### WORK INSTRUCTIONS
a: Please translate this sentence from the passage on the GMM weighting matrix into Spanish: "The optimal choice of the weighting matrix gives us the optimal/efficient GMM estimator."
b: Resume the passage on the GMM weighting matrix after its last sentence, adding a few sentences in the same style.

By choosing \(\widehat{W}\) so that \(\widehat{W}\overset{p}{\rightarrow}W\propto V_{o}\), the form of the asymptotic variance is now \[\Omega_{o}=\left(Q_{ZX}^{\prime}V_{o}^{-1}Q_{ZX}\right)^{-1}.\]
Note this is the optimal choice of the weighting matrix in the sense that \(\Omega-\Omega_{o}\) is positive semi-definite.
The optimal choice of the weighting matrix is proportional to the asymptotic variance of \(\mathbf{Z}^{\prime}\varepsilon\), which is really \(\mathbf{Z}^{\prime}\left(Y-\mathbf{X}\beta^{o}\right)\). This has a very nice interpretation and opens the possibility for a similar approach to consistent covariance matrix estimation.
The optimal choice of the weighting matrix gives us the optimal/efficient GMM estimator.
From the main textbook: “The use of the optimal weighting matrix downweights the sample moments which have large sampling variations.”
Suppose that \[\begin{eqnarray} X_{1t} &=& \mu+\varepsilon_{1t}\\ X_{2t} &=& \mu+\varepsilon_{2t}\end{eqnarray}\]
Assume that \(\left\{ \left(\varepsilon_{1t},\varepsilon_{2t}\right)\right\}\) is IID. Further assume that \(\mathbb{E}\left(\varepsilon_{1t}\right)=\mathbb{E}\left(\varepsilon_{2t}\right)=0\), \(\mathsf{Var}\left(\varepsilon_{1t}\right)=\sigma_{1}^{2}<\infty\), \(\mathsf{Var}\left(\varepsilon_{2t}\right)=\sigma_{2}^{2}<\infty\), and \(\varepsilon_{1t}\), \(\varepsilon_{2t}\) are independent of each other.
Propose a consistent estimator for \(\mu\) using only an IID random sample from \(\left\{ X_{1t}\right\}\). Derive the asymptotic distribution of this estimator.
You are going to construct a GMM estimator that exploits an IID random sample from \(\left\{ \left(X_{1t},X_{2t}\right)\right\}\). Derive the optimal weighting matrix that exploits the following moment conditions:\[\begin{eqnarray}\mathbb{E}\left(X_{1t}-\mu\right) &=& 0 \\ \mathbb{E}\left(X_{2t}-\mu\right) &=& 0\end{eqnarray}\] Look at the structure of your optimal weighting matrix.
Derive the efficient GMM estimator and its asymptotic distribution. Compare the asymptotic variances of the efficient GMM estimator against the estimator which uses only an IID random sample from \(\left\{ X_{1t}\right\}\).
If you strengthen \(\mathbb{E}\left(Z_{t}\varepsilon_{t}\right)=0\) to \(\mathbb{E}\left(\varepsilon_{t}|Z_{t}\right)=0\) and assume conditional homoscedasticity \(\mathsf{Var}\left(\varepsilon_{t}|Z_{t}\right)=\mathbb{E}\left(\varepsilon_{t}^{2}|Z_{t}\right)=\sigma^{2}\), then \(V_{o}=\sigma^{2}Q_{ZZ}\).

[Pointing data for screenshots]
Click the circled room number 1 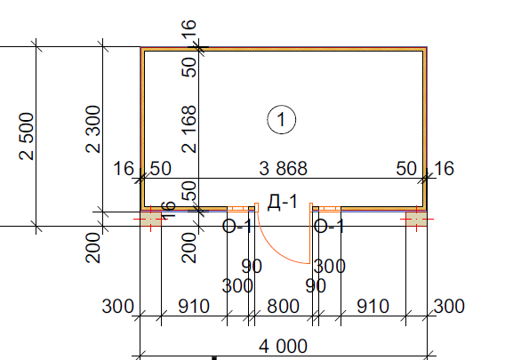pyautogui.click(x=281, y=120)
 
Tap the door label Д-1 pyautogui.click(x=283, y=202)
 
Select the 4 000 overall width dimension pyautogui.click(x=283, y=347)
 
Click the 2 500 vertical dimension pyautogui.click(x=27, y=136)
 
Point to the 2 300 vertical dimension pyautogui.click(x=93, y=129)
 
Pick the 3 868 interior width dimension pyautogui.click(x=283, y=169)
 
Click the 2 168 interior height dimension pyautogui.click(x=189, y=129)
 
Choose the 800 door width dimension pyautogui.click(x=283, y=307)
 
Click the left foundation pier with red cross pyautogui.click(x=151, y=219)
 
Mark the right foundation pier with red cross pyautogui.click(x=416, y=219)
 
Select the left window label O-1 pyautogui.click(x=237, y=227)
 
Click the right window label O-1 pyautogui.click(x=329, y=227)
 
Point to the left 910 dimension pyautogui.click(x=194, y=307)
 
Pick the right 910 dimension pyautogui.click(x=373, y=307)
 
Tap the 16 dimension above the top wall pyautogui.click(x=189, y=29)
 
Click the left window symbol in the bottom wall pyautogui.click(x=238, y=209)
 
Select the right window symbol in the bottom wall pyautogui.click(x=330, y=209)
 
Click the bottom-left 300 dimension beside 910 pyautogui.click(x=117, y=307)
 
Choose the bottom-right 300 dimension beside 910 pyautogui.click(x=449, y=307)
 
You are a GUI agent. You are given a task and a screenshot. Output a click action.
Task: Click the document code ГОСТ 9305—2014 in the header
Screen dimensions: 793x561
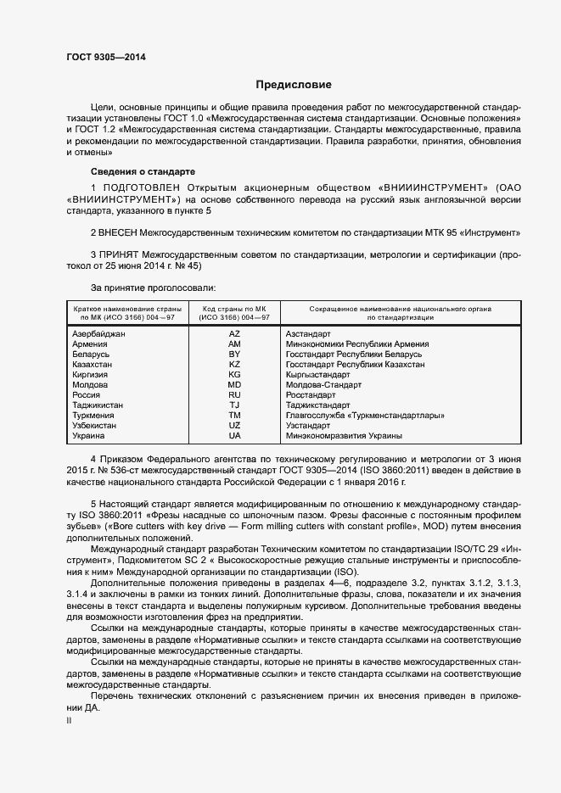pyautogui.click(x=105, y=57)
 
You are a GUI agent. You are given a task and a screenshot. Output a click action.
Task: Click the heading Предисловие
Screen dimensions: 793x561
pyautogui.click(x=293, y=86)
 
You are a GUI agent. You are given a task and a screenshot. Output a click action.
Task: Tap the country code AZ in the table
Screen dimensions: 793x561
pyautogui.click(x=234, y=333)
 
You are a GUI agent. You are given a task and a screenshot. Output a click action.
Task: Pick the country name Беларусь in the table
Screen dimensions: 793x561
pyautogui.click(x=93, y=354)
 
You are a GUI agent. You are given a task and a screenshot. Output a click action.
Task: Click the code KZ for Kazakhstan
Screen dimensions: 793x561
pyautogui.click(x=234, y=364)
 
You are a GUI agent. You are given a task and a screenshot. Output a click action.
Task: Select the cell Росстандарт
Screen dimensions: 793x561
pyautogui.click(x=313, y=394)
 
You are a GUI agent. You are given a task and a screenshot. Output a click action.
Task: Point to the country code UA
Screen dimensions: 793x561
pyautogui.click(x=234, y=435)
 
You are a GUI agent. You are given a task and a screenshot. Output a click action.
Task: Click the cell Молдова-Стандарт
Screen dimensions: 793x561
pyautogui.click(x=324, y=384)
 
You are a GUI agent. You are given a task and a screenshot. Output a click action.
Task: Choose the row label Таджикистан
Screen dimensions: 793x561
pyautogui.click(x=98, y=405)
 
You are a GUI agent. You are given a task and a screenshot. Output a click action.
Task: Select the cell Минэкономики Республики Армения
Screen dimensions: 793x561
pyautogui.click(x=357, y=343)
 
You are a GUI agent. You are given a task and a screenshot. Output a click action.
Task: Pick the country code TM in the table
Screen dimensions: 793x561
pyautogui.click(x=234, y=415)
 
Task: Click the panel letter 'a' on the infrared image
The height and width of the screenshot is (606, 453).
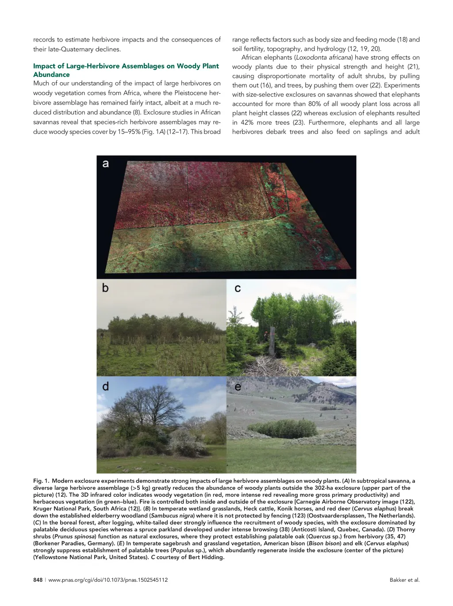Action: click(106, 164)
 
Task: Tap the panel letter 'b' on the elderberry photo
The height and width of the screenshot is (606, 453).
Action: click(105, 288)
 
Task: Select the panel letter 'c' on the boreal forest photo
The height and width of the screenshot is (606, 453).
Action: click(238, 288)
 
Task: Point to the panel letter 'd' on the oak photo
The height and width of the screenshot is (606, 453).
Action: click(105, 387)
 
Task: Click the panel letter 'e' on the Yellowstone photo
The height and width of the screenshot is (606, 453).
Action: click(238, 387)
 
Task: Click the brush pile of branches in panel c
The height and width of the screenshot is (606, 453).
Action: click(265, 364)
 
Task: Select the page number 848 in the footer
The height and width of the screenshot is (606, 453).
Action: click(38, 580)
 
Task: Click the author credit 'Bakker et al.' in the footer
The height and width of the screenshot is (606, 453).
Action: click(404, 580)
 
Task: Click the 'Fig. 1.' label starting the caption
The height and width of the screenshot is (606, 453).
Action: click(41, 481)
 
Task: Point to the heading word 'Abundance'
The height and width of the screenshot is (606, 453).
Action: click(51, 75)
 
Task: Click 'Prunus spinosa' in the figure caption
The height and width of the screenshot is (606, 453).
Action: click(72, 537)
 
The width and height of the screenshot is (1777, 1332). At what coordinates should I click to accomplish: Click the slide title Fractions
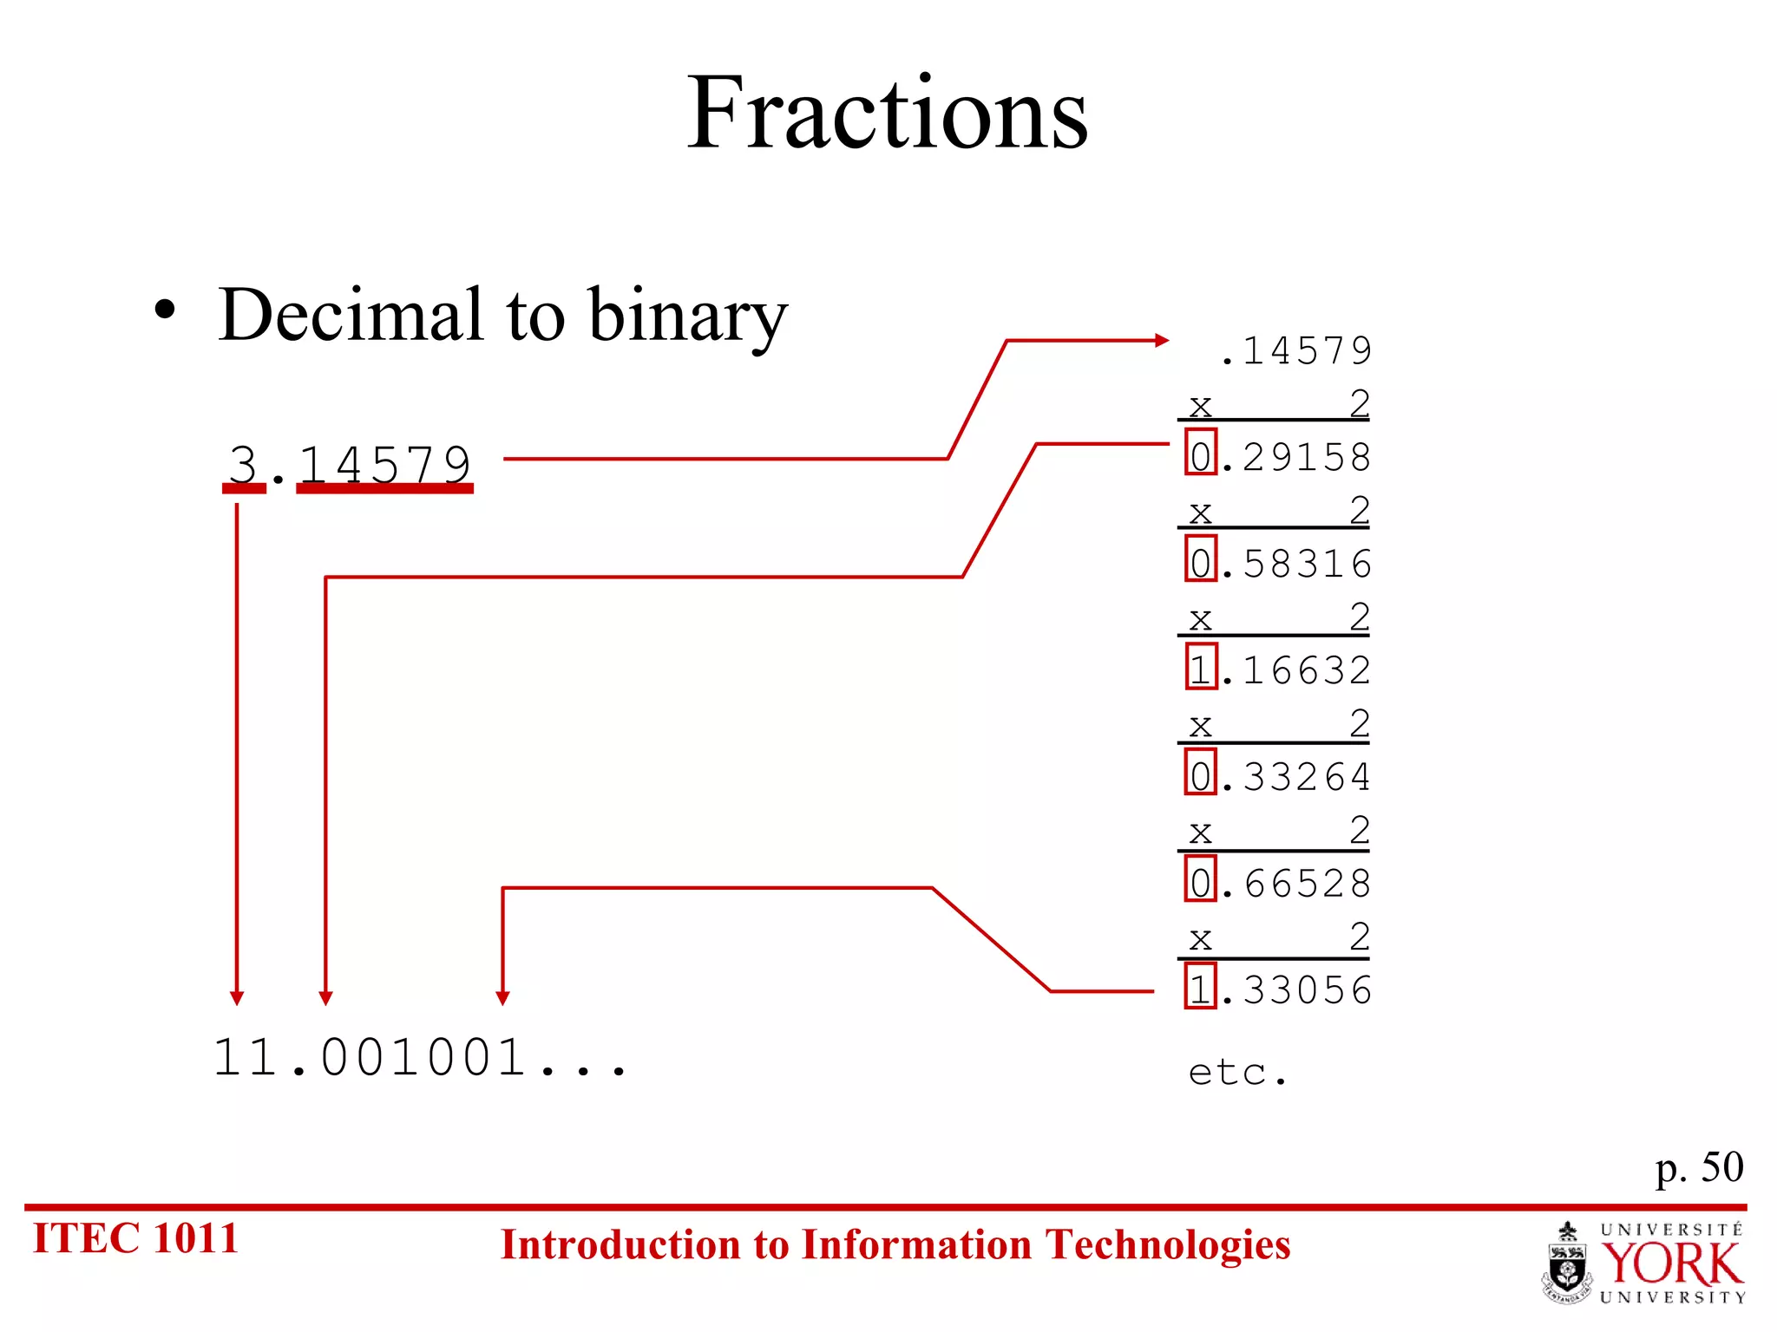click(887, 113)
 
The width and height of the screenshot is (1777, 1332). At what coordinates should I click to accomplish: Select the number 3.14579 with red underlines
click(349, 464)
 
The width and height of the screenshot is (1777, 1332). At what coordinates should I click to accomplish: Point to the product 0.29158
click(1279, 457)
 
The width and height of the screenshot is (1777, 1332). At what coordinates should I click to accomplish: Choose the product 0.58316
click(1279, 564)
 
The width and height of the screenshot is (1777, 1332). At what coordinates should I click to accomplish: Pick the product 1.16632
click(1279, 670)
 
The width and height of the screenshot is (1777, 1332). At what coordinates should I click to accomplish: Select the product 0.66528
click(1279, 884)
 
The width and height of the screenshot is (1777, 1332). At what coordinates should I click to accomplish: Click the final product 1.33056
click(1279, 990)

### ANSWERS GIVEN
a: La elección óptima de la matriz de ponderación nos da el estimador GMM óptimo/eficiente.

b:
We obtain the following special case, but are classic results for the two-stage least squares (2SLS) estimator:\[\widehat{\beta}_{GMM}\left(\widehat{V}_{o}\right) = \left(\mathbf{X}^{\prime}\mathbf{Z}\left(\mathbf{Z}^{\prime}\mathbf{Z}\right)^{-1}\mathbf{Z}^{\prime}\mathbf{X}\right)^{-1}\mathbf{X}^{\prime}\mathbf{Z}\left(\mathbf{Z}^{\prime}\mathbf{Z}\right)^{-1}\mathbf{Z}^{\prime}Y=\widehat{\beta}_{2SLS}\] with asymptotic distribution equal to \[\sqrt{n}\left(\widehat{\beta}_{GMM}\left(\widehat{V}_{o}\right)-\beta^{o}\right) \overset{d}{\to} N\left(0,\left(Q_{ZX}^{\prime}Q_{ZZ}^{-1}Q_{ZX}\right)^{-1}\right).\]
So, under conditional homoscedasticity, 2SLS is efficient GMM!
Another special case is the homoscedastic MDS case. Try showing that you still have 2SLS being efficient GMM.
Outside of these cases, 2SLS ceases to be efficient GMM.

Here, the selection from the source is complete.